Aujourd’hui, les cendres de l’empereur ne devraient pas rejoindre la crypte impériale des capucins à Vienne. Une place lui a pourtant été réservée à côté des 12 empereurs et des 19 impératrices de son sang qui y reposent. Les habitants de Madère, ayant une profonde vénération pour lui, désirent garder sa dépouille. Le pèlerinage autour de l’empereur pourrait aussi représenter une manne touristique pour l’île portugaise. En 1972, le cercueil de l’empereur y a été officiellement ouvert.
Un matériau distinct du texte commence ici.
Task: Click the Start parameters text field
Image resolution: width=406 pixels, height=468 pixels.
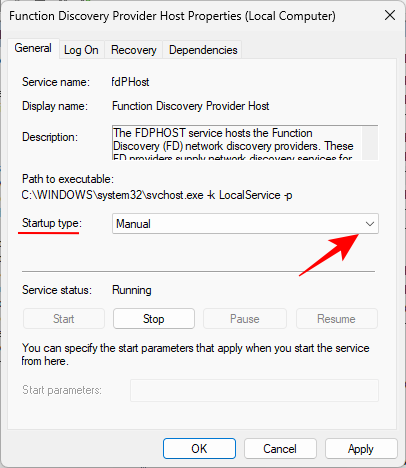Action: [254, 390]
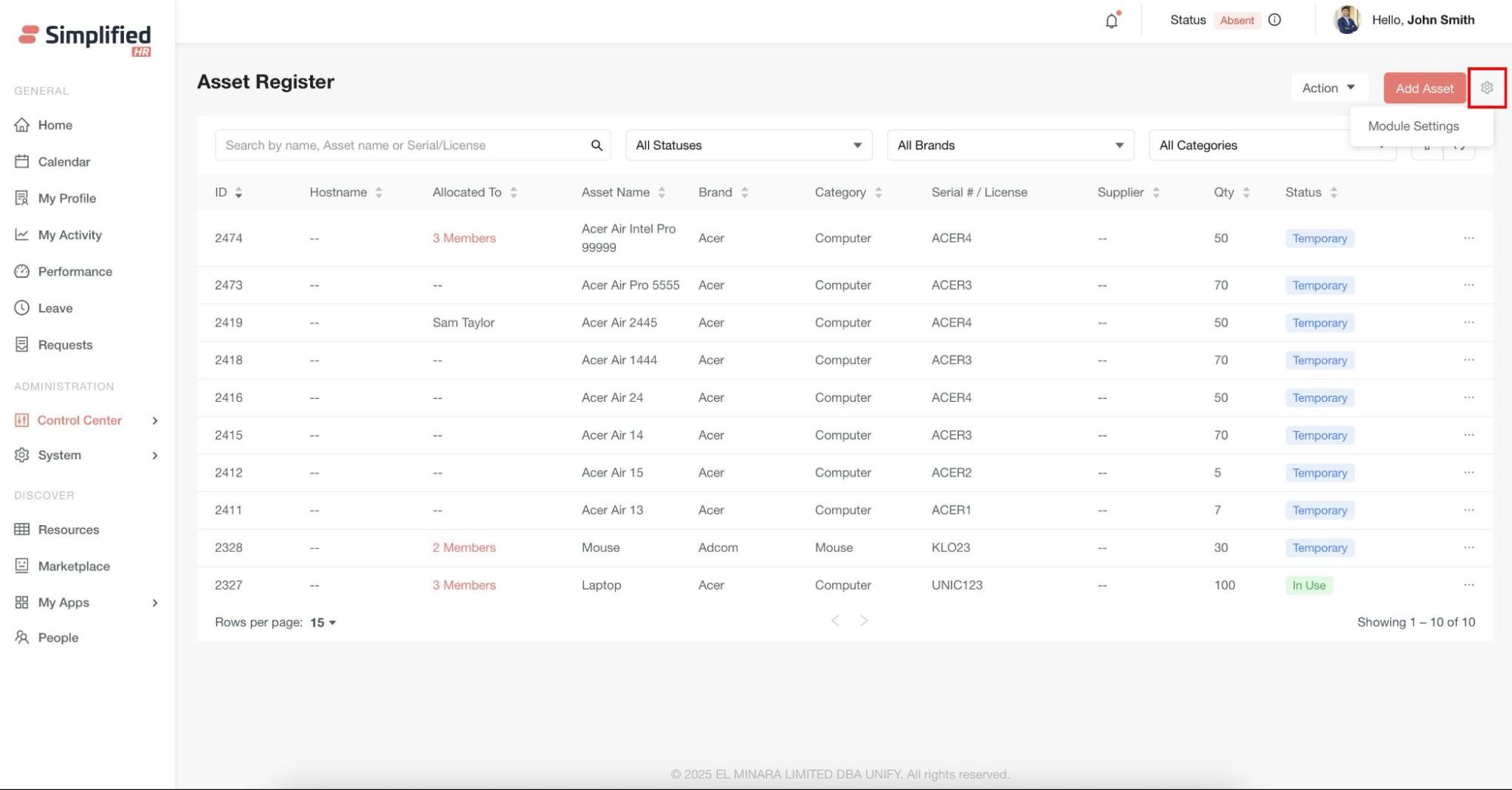Click the status info icon next to Absent

coord(1274,20)
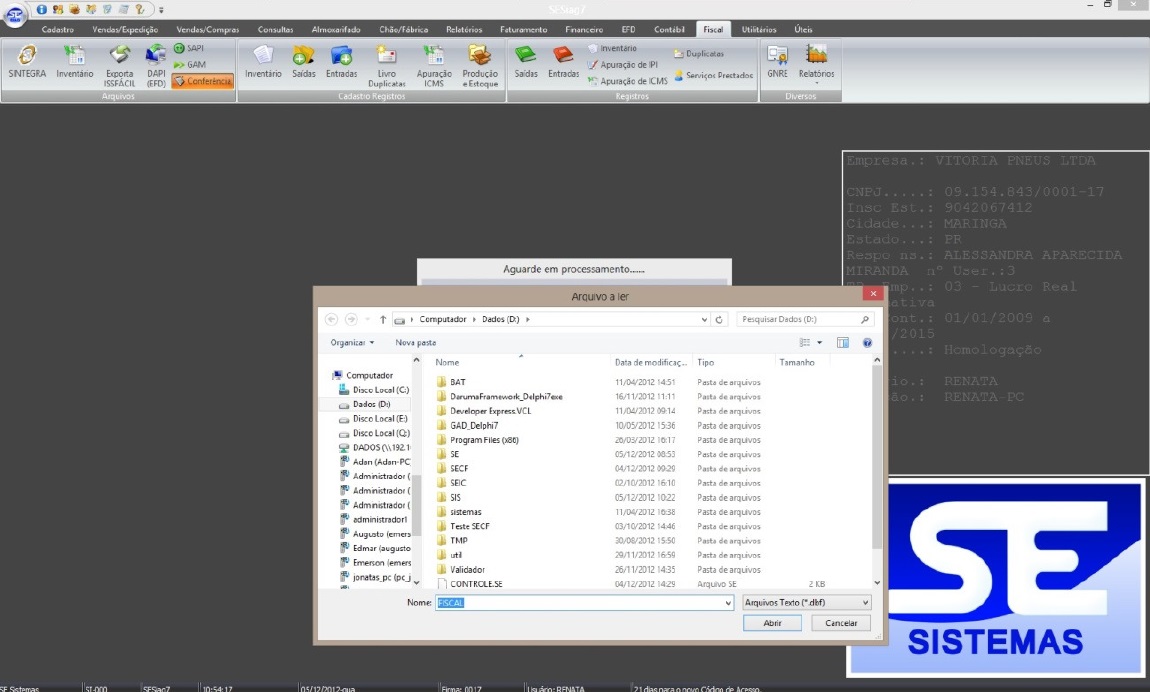The image size is (1150, 692).
Task: Expand the Relatórios dropdown in Diversos group
Action: (x=816, y=65)
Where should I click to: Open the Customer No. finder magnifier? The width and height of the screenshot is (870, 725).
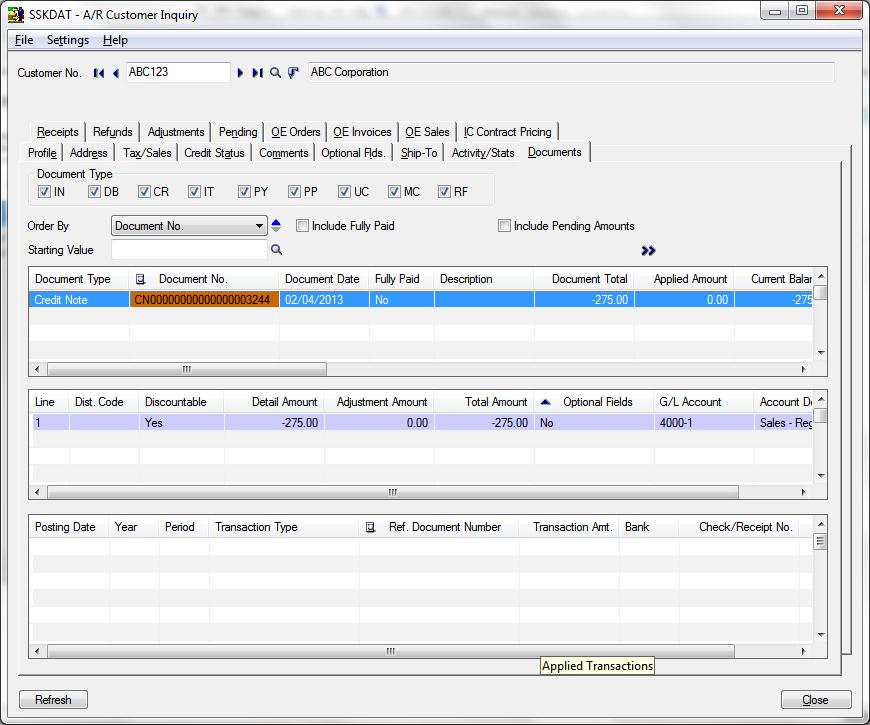(276, 73)
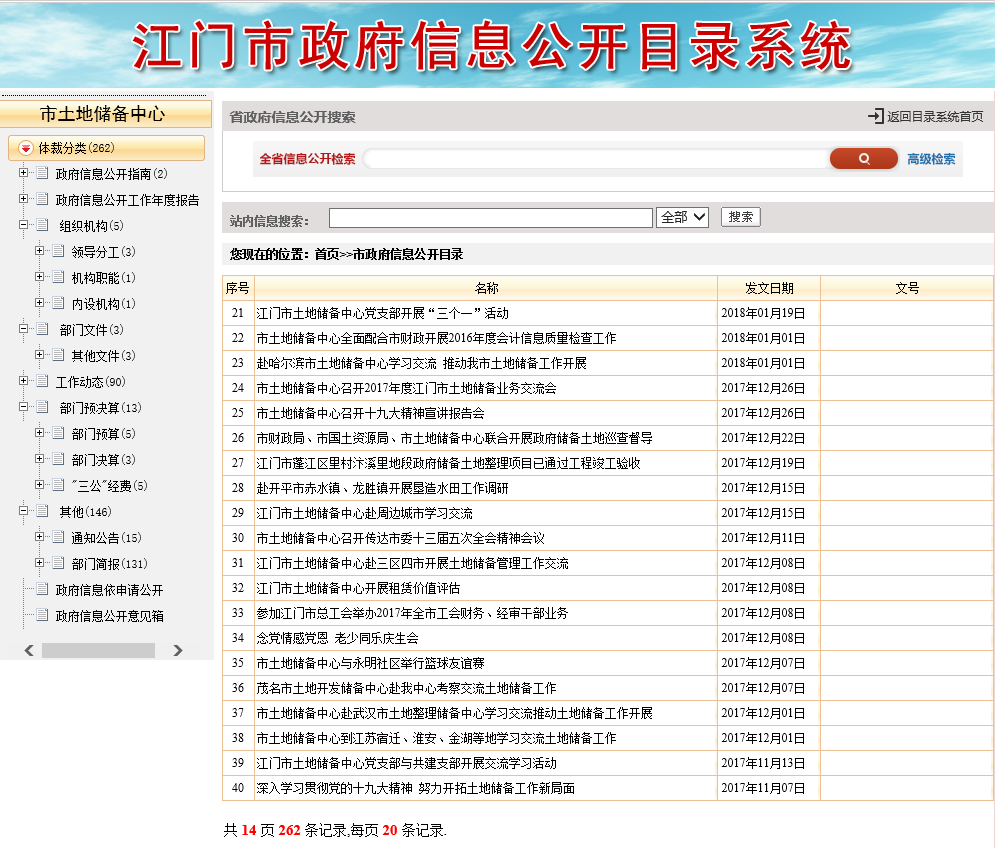
Task: Open the 高级检索 advanced search link
Action: coord(931,159)
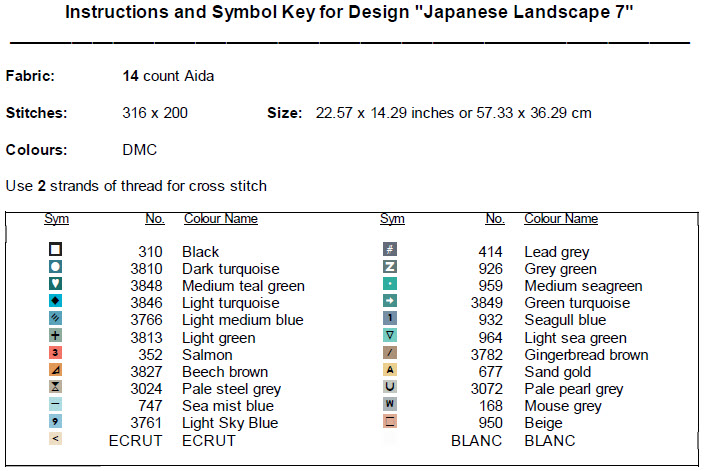Click the Green turquoise arrow symbol
Viewport: 705px width, 471px height.
[x=391, y=301]
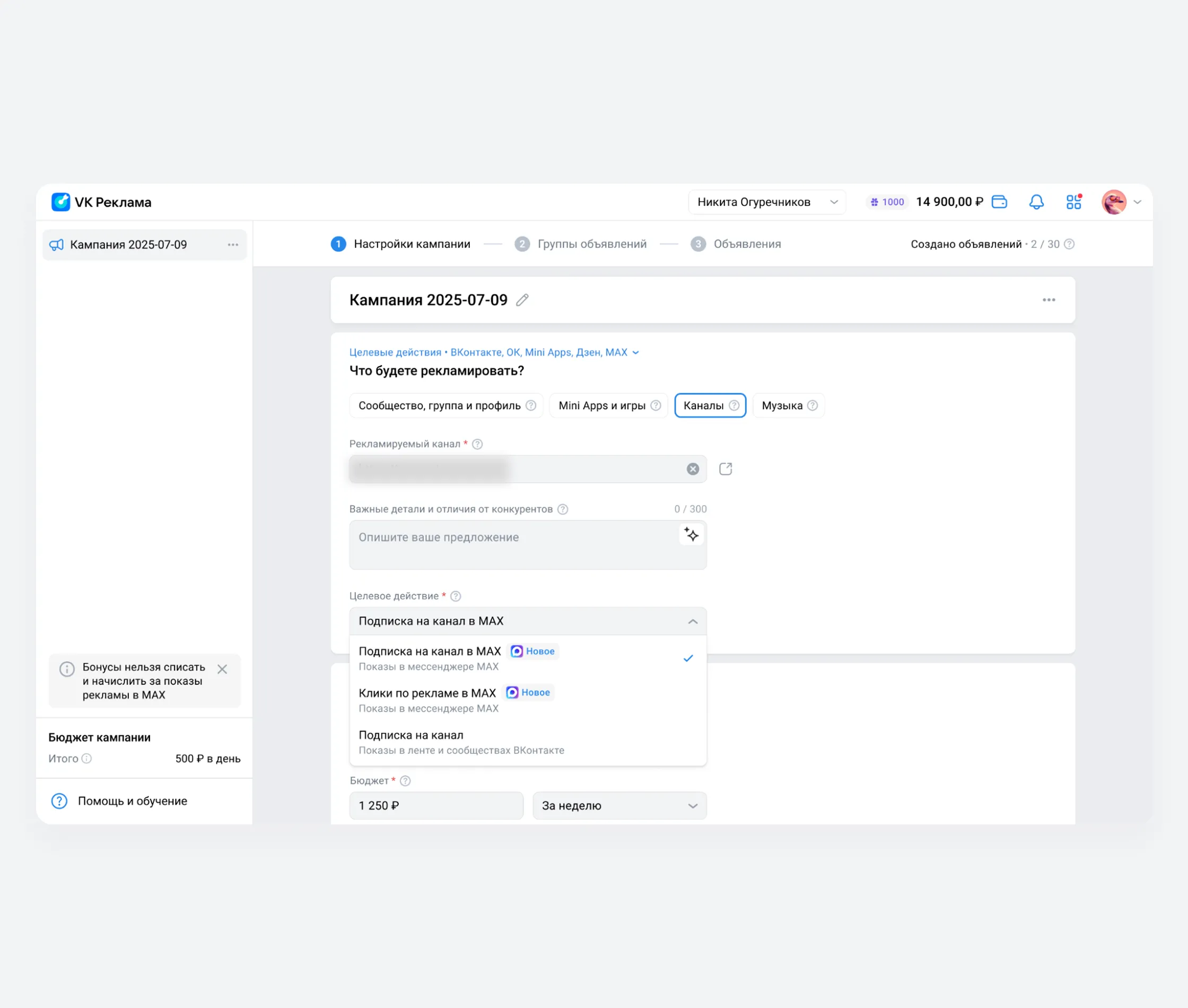The height and width of the screenshot is (1008, 1188).
Task: Expand the Никита Огуречников account dropdown
Action: pyautogui.click(x=766, y=202)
Charles reposait, momifié par le temps, dans son uniforme militaire. Pour éviter toute profanation et un éventuel trafic de reliques, le corps a été scellé dans un double cercueil de fer et de bois.
Des airs de Danube bleu
Le 3 octobre, le Tibre prendra des airs de beau Danube bleu. Les Habsbourg en exil seront nombreux place Saint-Pierre, pour assister à la béatification de leur aïeul, accompagnés par des dizaines de milliers de pèlerins dont de nombreux membres du gotha. Ainsi, la princesse Astride, mariée à un Habsbourg, représentera officiellement le roi des Belges. «C’est une affaire de famille royale à famille royale», a expliqué un diplomate à l’Apic. Pour fêter cet événement dynastique, les Habsbourg organiseront à l’issue de la cérémonie de béatification et conjointement à l’ambassade autrichienne et à la «Ligue de prière de l’empereur Charles», une réception dans la salle Paul VI du Vatican. (apic/hy/pr)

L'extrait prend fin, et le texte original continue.